- SOURCE RECORDS -
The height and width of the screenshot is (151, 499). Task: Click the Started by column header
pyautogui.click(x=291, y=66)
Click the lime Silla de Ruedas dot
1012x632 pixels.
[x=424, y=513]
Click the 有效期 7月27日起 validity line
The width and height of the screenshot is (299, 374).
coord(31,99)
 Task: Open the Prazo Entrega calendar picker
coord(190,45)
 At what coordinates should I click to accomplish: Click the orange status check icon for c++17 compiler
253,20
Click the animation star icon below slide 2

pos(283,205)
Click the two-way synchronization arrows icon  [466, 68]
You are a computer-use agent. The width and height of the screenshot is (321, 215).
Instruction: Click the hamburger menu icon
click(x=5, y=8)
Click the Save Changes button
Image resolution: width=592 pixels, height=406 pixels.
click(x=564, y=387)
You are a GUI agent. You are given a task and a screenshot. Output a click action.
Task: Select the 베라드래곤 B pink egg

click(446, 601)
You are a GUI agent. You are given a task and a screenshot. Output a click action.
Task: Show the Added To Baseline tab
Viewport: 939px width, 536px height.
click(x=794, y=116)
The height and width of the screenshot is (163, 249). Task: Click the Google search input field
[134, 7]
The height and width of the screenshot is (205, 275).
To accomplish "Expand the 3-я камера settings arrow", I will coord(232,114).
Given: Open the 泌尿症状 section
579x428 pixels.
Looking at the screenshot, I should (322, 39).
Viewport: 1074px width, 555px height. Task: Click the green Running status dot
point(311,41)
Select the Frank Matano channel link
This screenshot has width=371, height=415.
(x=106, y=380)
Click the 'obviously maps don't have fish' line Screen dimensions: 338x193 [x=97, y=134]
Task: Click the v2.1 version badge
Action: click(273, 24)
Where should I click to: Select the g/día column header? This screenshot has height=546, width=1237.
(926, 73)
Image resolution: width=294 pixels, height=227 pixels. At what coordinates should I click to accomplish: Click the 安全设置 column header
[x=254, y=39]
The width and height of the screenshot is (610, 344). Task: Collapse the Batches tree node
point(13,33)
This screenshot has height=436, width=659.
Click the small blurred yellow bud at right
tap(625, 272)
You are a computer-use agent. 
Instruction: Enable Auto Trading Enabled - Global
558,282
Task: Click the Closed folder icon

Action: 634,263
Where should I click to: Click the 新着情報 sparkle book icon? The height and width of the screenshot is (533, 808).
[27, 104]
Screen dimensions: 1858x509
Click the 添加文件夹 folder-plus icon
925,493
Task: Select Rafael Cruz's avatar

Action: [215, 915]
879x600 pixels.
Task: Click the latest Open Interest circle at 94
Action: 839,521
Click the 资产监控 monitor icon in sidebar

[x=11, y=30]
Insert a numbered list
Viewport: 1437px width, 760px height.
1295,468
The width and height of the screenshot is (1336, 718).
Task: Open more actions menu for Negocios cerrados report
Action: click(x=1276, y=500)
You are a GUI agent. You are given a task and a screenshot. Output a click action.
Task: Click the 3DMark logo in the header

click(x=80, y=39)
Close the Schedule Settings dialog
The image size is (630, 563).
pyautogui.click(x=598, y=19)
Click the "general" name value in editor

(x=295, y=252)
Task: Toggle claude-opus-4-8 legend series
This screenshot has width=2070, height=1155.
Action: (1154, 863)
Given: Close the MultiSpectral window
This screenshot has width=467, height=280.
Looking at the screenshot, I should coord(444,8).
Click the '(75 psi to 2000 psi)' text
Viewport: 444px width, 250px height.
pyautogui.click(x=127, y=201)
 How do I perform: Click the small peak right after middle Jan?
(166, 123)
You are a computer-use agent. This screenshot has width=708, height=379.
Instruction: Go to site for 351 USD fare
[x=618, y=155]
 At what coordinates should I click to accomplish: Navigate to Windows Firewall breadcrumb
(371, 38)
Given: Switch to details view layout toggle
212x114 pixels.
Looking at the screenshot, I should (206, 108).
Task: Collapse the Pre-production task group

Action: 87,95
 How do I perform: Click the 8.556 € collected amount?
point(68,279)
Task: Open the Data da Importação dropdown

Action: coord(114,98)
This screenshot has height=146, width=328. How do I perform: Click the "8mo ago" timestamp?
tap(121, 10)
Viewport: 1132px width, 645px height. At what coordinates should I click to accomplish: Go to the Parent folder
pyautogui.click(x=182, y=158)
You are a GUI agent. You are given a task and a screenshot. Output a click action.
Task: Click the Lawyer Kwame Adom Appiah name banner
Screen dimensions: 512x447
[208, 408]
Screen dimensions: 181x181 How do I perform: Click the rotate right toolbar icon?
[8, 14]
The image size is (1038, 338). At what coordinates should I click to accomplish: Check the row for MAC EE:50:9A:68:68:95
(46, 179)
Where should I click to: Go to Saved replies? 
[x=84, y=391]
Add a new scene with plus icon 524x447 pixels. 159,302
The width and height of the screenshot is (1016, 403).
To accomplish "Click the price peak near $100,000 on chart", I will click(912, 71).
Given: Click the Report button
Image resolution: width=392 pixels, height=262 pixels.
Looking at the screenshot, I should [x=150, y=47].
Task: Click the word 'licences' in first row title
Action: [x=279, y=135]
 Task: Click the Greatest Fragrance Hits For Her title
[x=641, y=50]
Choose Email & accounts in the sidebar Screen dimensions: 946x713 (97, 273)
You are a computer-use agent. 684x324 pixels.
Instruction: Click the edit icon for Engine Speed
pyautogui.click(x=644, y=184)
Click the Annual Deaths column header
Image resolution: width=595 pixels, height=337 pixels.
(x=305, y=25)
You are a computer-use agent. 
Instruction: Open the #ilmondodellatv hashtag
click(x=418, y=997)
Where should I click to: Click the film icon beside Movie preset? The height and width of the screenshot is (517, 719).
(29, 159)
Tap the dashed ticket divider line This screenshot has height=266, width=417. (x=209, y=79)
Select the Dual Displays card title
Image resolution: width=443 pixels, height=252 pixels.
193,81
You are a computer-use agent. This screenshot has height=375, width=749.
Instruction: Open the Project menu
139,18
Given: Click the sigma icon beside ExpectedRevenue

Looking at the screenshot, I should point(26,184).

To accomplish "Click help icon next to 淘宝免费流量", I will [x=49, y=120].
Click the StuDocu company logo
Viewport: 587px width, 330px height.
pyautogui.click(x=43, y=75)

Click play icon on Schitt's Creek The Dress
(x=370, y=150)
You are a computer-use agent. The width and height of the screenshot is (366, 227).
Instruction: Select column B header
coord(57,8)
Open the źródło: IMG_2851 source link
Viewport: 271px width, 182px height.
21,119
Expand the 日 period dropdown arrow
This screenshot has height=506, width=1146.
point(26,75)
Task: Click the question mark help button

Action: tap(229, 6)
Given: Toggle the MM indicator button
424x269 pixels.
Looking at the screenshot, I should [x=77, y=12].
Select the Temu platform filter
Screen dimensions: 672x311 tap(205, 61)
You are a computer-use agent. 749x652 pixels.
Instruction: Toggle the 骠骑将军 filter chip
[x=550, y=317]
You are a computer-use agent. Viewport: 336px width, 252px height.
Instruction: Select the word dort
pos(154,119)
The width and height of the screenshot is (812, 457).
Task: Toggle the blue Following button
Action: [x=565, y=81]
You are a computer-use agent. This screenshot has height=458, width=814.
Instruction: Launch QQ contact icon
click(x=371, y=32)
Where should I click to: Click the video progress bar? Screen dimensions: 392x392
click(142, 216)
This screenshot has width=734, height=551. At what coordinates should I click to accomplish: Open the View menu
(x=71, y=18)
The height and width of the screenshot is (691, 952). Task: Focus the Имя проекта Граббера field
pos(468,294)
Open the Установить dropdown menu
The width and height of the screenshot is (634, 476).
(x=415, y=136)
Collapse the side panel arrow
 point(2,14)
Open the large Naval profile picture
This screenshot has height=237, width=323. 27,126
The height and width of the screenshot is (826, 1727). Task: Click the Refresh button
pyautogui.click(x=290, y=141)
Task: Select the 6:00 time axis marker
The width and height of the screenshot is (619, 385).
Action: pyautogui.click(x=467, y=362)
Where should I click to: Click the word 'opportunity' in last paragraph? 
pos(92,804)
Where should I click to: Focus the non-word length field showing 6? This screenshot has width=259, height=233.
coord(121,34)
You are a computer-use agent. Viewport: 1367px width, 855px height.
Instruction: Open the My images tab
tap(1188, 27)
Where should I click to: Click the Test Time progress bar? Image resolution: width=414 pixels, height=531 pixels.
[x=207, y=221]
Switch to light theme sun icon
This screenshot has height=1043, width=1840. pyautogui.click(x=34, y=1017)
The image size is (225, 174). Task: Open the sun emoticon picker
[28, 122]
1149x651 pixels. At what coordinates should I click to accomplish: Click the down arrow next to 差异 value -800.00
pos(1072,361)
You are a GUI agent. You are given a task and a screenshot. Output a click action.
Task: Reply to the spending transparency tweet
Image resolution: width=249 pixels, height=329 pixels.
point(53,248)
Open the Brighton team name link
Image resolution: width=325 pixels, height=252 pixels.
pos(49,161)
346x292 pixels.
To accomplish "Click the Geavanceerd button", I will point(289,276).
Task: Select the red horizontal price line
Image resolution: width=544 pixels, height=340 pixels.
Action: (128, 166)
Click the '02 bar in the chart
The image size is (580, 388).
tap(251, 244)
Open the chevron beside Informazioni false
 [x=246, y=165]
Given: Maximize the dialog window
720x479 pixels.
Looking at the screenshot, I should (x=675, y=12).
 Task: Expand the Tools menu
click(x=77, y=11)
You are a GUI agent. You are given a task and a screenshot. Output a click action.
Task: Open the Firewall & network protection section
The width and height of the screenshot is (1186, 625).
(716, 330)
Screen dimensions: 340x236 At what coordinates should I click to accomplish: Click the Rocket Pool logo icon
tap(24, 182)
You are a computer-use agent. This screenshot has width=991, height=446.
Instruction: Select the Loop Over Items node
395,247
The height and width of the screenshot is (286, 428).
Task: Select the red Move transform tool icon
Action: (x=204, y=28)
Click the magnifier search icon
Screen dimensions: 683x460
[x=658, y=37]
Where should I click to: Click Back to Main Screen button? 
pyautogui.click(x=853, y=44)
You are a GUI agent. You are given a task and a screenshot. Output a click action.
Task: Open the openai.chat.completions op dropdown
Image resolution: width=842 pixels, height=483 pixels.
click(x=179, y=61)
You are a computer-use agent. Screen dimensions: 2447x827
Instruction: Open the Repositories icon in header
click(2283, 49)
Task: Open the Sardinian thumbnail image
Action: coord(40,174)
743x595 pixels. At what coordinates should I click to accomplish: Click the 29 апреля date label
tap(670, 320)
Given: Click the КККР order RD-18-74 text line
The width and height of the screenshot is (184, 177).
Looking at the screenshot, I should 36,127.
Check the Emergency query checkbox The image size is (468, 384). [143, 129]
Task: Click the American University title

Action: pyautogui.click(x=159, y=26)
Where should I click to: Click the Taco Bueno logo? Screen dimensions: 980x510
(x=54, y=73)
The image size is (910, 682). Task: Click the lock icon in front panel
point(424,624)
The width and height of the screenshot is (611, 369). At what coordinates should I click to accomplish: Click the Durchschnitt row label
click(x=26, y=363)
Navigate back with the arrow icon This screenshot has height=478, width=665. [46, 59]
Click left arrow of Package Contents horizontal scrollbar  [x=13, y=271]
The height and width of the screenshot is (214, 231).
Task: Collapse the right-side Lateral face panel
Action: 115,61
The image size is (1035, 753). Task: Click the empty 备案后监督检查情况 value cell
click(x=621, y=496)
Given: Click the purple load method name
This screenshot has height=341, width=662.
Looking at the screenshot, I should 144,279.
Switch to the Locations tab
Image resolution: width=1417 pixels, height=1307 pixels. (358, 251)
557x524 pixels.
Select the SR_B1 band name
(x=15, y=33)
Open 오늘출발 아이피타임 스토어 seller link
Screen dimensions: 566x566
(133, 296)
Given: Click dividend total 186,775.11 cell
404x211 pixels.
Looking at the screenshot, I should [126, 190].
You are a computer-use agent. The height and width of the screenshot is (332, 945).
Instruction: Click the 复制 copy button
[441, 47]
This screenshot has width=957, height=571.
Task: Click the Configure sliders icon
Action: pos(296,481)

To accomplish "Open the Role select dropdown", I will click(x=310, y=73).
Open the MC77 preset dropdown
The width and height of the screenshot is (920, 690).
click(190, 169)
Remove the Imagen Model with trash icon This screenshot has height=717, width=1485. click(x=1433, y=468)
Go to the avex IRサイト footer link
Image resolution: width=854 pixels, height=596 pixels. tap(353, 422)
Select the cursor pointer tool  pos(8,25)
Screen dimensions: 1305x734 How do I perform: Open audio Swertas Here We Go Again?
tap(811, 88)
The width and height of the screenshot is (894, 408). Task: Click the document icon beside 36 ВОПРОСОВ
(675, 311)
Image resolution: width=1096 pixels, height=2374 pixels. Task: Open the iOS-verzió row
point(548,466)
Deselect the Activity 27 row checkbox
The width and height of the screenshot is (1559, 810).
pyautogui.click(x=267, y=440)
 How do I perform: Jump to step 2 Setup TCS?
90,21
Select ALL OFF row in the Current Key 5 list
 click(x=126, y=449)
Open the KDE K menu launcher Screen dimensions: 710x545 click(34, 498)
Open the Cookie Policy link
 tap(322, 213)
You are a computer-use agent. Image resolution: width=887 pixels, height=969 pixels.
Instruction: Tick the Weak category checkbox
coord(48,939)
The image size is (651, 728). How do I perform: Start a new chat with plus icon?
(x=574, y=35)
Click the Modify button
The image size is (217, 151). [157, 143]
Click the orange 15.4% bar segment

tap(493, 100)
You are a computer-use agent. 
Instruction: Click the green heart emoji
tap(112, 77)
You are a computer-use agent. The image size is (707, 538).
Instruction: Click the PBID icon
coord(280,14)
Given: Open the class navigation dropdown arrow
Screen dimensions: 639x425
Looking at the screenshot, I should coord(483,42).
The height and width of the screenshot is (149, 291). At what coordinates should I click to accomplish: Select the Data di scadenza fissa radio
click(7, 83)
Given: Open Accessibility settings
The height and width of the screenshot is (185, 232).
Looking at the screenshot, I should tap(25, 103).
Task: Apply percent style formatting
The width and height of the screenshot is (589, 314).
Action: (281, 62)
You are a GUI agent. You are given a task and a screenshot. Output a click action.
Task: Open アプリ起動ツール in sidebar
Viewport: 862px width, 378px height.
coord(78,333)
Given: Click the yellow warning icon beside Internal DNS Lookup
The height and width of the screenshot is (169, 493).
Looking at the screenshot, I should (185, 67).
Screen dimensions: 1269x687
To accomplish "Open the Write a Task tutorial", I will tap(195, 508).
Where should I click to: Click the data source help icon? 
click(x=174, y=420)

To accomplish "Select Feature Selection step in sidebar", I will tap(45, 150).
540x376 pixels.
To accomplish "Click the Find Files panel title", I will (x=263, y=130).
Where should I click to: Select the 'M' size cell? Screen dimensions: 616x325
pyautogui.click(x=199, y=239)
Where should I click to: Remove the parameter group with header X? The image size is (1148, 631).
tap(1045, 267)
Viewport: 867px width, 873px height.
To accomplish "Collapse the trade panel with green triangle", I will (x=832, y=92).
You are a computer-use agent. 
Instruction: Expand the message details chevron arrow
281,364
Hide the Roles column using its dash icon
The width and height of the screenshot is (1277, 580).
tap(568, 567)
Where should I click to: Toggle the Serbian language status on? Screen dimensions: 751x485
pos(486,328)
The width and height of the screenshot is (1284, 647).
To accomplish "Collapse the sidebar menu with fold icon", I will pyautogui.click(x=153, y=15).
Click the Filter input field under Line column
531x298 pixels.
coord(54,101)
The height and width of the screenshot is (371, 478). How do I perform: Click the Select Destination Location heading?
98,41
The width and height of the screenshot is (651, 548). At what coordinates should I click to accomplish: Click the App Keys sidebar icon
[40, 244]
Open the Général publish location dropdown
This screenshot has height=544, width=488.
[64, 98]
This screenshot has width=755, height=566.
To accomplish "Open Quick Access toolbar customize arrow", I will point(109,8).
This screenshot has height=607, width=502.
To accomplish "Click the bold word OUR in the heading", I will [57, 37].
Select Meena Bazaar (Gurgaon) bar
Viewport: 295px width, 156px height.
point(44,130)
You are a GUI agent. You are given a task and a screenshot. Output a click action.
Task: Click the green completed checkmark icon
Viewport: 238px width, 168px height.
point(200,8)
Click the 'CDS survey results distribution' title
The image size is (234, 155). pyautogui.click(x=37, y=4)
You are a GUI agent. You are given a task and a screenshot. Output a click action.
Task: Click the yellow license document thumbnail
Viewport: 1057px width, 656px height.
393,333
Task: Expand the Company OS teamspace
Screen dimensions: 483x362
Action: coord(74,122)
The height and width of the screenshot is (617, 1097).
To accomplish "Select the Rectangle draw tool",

- AIM OF THE EXERCISE -
How many lines in the records above contain the string "section"? State the number and nothing more.

- RESPONSE TO THIS TASK -
2